◆ What to do
Rewrite the material from the line with "Locate an element" to the line with "phone-number: ✆ 1-800-448-3757", swapping "screen" for "display" and keeping everything else the same. Leave the pictures out.

◆ Input data
== Segment start ==

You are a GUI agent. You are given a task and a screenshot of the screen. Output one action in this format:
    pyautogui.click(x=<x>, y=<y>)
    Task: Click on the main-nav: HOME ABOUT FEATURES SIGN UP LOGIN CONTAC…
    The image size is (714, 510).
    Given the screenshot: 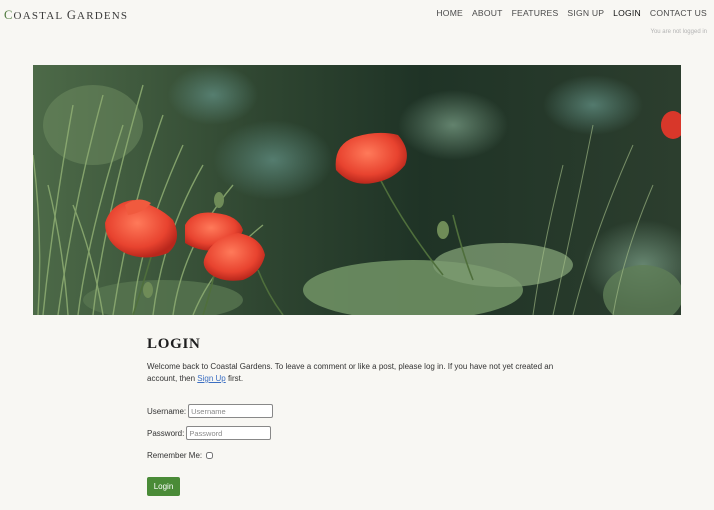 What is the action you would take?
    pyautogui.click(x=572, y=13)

== Segment end ==
== Segment start ==

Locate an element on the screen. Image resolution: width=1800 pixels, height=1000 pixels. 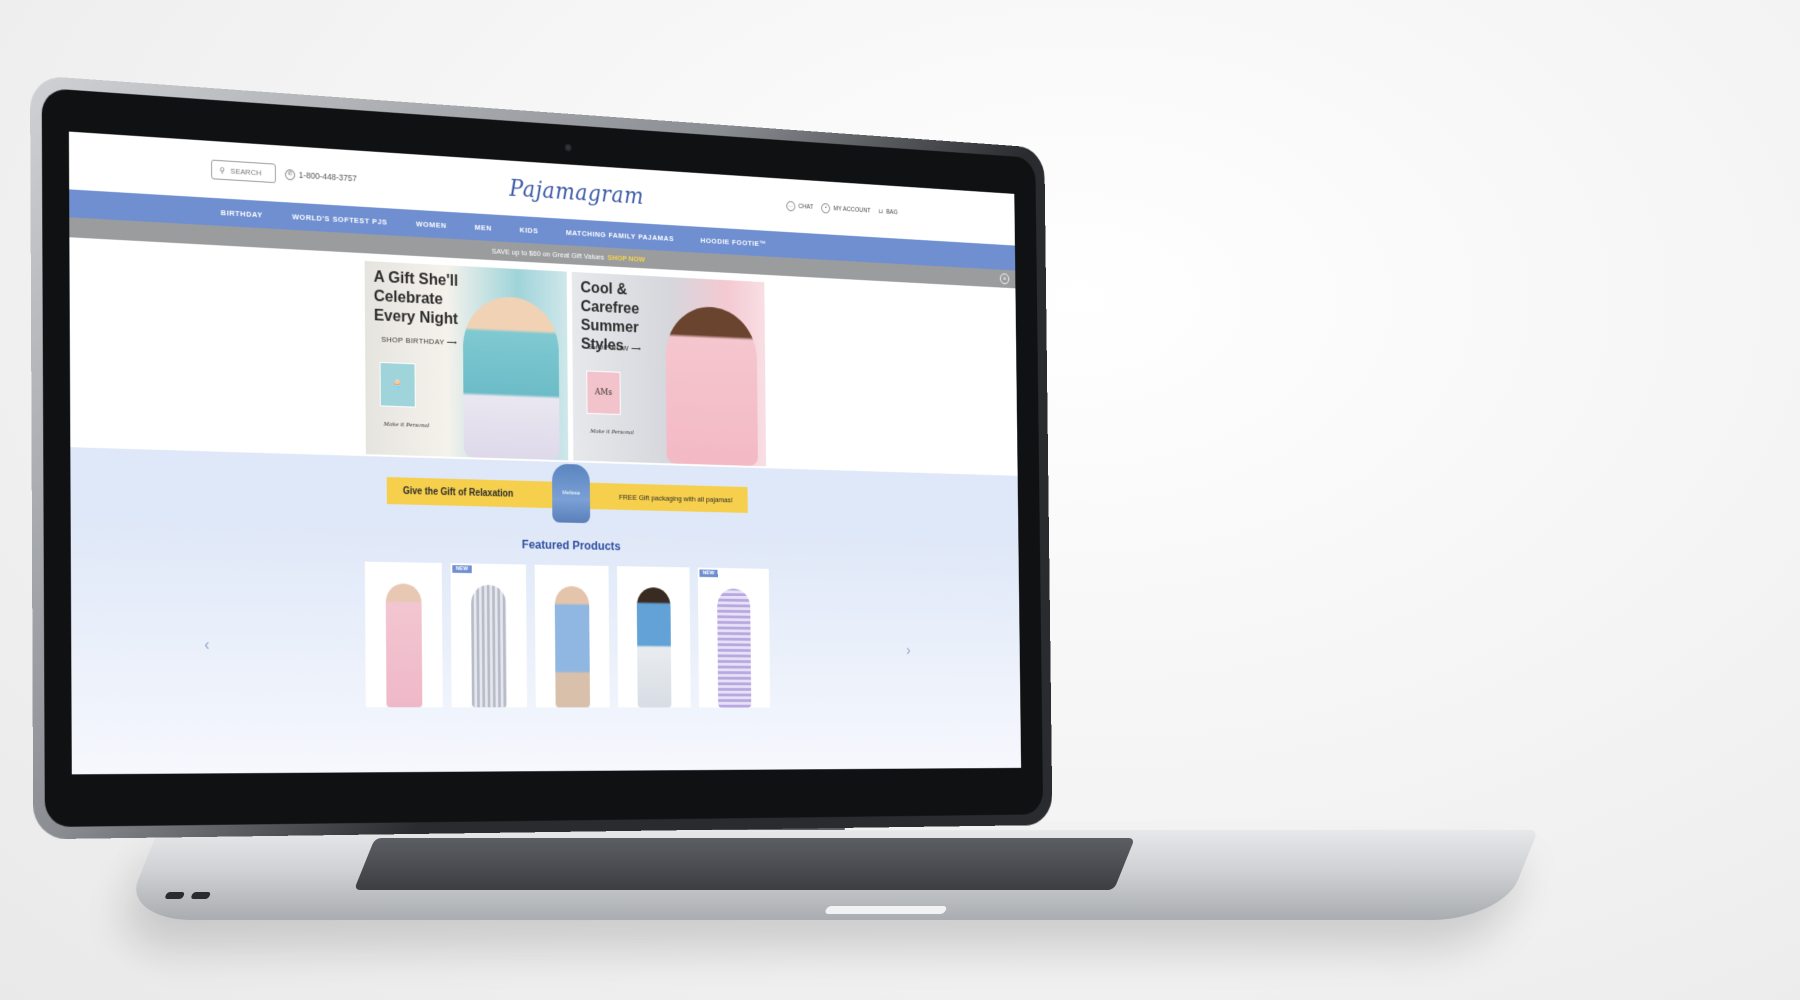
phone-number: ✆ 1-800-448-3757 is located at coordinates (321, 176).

== Segment end ==
== Segment start ==

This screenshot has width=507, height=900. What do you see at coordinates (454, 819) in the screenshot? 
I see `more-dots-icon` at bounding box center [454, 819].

== Segment end ==

◆ Response below
Locate an element on the display. Image resolution: width=1800 pixels, height=1000 pixels. 
phone-number: ✆ 1-800-448-3757 is located at coordinates (321, 176).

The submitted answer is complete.